KC: As part of my career as a cardiologist, I began to become involved in the mainstream media. This began when I was noticed in the digital space (from blogging and tweeting) by television producers. I then was asked to speak about sudden cardiac death on camera after the untimely death of a prominent basketball coach at Wake Forest University. Following this appearance, I was asked to speak on other media outlets. I enjoyed the opportunity to impact the health status of large numbers of people during a four-minute national segment and ultimately, hired a talent agent and publicist to assist me with the development of my media career.
Balance is difficult at times as it is with any profession. I now work part time as a cardiologist and part time as a media personality/analyst. It is important to speak with your division chief and partners in order to make this type of situation work.
TV can be a great way to communicate important public health messages to the masses very quickly. You must be careful as to how you choose your words and you must always base everything you say in the best available data when you are on camera. I now also do private media training for health care providers who may be interested.
PV: What are some current important issues in cardiology?

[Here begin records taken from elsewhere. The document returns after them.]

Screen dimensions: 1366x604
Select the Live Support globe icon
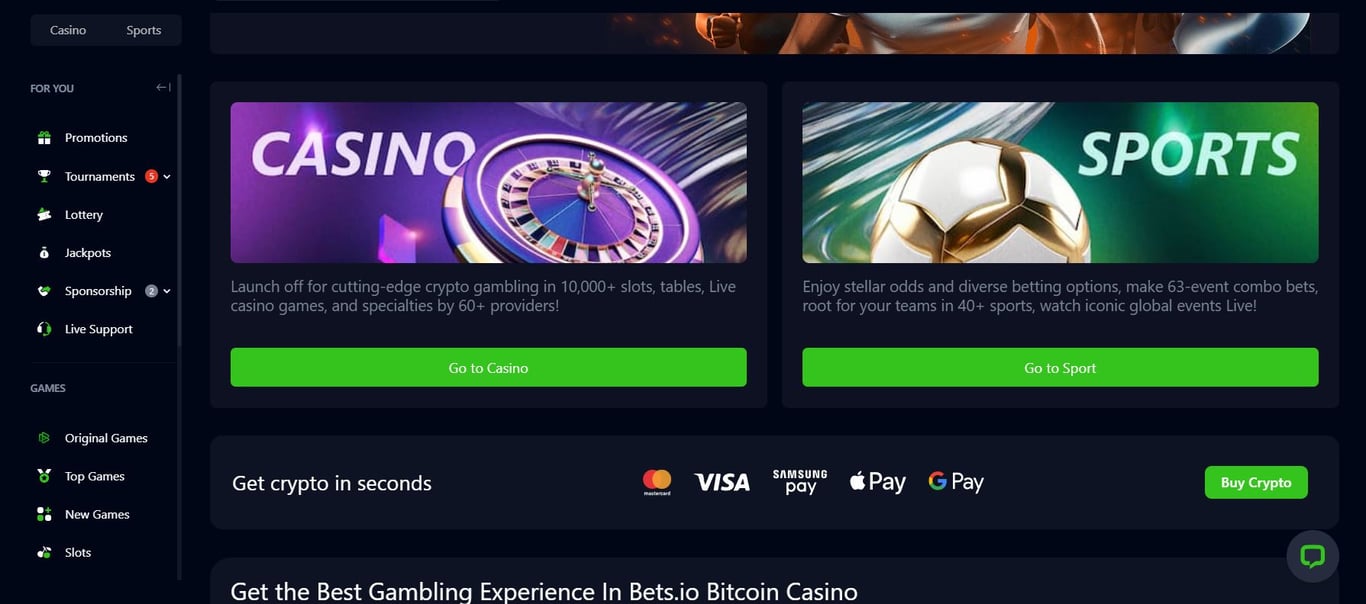pyautogui.click(x=43, y=328)
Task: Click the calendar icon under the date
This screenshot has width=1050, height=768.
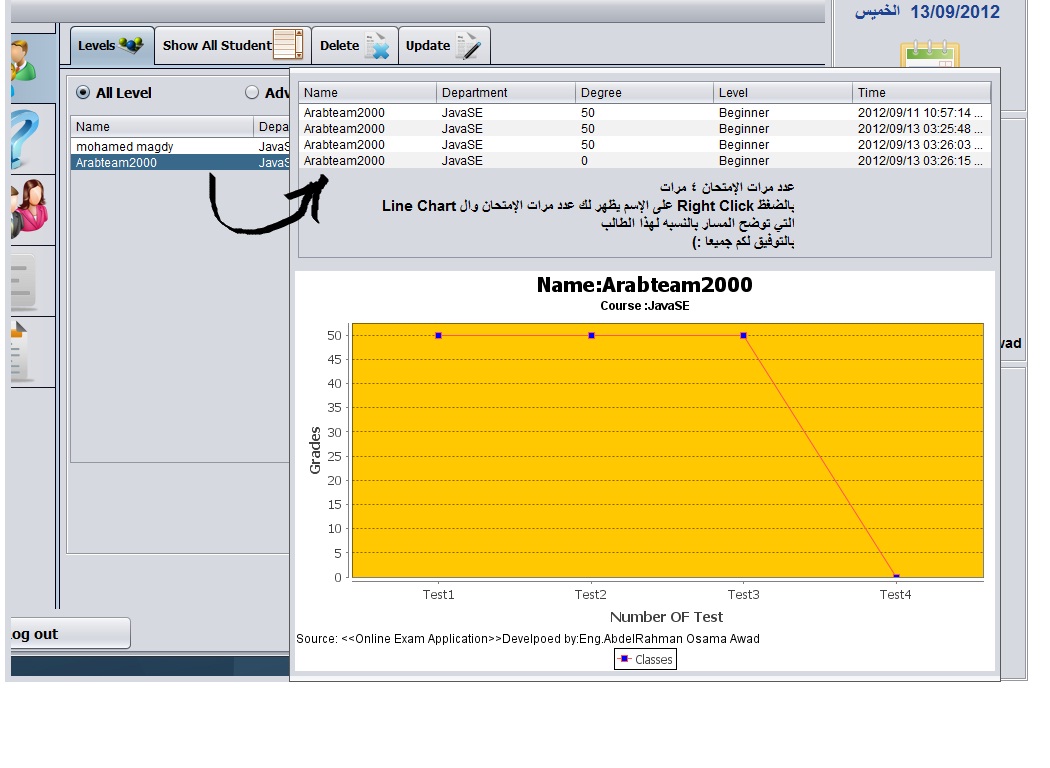Action: coord(930,54)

KC: I think that two of the most important issues in cardiovascular medicine today are: 1. Raising awareness for women and heart disease. As you all know, heart disease kills more women than men in the U.S. today one in four women will develop heart disease. My first book, Women and Cardiovascular Disease: Addressing Disparities in Care, focuses on promoting awareness through education, advocacy and research; 2. The use of mobile devices, such as the AliveCor mobile EKG, to improve access to care and to quickly screen large populations for atrial fibrillation. When you place devices in the hands of patients, engagement and outcomes improve.
PV: Do you have a message that you would like to share with FITs?
KC: Remember that the practice of medicine is an honor and a privilege. Never be afraid to take chances in your career pursue your dreams. If you always keep the patient at the center of your focus, you will always make the right decisions.
PV: Once again, thank you so much for your time and input Dr. Campbell. We look forward to your social media session at ACC.17, "Social Media and the Cardiovascular Professionals: Lessons Learned and Future Applications," March 17 from 2:00 3:00 p.m. in Room 140B.